(Stored records)
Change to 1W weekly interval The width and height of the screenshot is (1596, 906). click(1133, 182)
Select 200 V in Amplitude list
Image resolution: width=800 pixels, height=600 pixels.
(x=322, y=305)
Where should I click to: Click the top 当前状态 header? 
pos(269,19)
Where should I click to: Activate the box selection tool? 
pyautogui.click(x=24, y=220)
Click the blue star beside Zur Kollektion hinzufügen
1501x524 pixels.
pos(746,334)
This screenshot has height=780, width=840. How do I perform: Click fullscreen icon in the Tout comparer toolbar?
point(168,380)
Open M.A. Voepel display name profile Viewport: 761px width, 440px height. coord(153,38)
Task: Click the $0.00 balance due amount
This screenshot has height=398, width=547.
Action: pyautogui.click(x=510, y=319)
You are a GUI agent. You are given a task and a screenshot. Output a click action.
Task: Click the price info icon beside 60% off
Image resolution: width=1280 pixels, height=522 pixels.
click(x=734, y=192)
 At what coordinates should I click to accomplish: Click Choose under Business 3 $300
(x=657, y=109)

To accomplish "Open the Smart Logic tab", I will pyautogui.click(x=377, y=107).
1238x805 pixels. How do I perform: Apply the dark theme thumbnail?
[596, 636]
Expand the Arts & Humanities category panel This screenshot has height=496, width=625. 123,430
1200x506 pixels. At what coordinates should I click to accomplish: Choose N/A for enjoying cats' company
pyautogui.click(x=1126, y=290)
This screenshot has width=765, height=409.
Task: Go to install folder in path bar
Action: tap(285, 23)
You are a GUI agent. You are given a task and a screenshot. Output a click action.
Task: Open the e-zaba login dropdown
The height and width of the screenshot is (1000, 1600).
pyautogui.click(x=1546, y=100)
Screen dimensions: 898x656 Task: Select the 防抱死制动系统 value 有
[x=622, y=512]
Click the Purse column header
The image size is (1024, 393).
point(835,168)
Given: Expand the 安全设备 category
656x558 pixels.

- **YOUR INSTRUCTIONS**: Set down, exactly as they stand above, the lines starting with the line with "Task: Click the price" and going on through the line with "Expand the Arts", and no others.

- **REPLY TO THE TASK**:
Task: Click the price info icon beside 60% off
Image resolution: width=1280 pixels, height=522 pixels.
click(x=734, y=192)
 At what coordinates should I click to accomplish: Click Choose under Business 3 $300
(x=657, y=109)

To accomplish "Open the Smart Logic tab", I will pyautogui.click(x=377, y=107).
1238x805 pixels. How do I perform: Apply the dark theme thumbnail?
[596, 636]
Expand the Arts & Humanities category panel This screenshot has height=496, width=625. 123,430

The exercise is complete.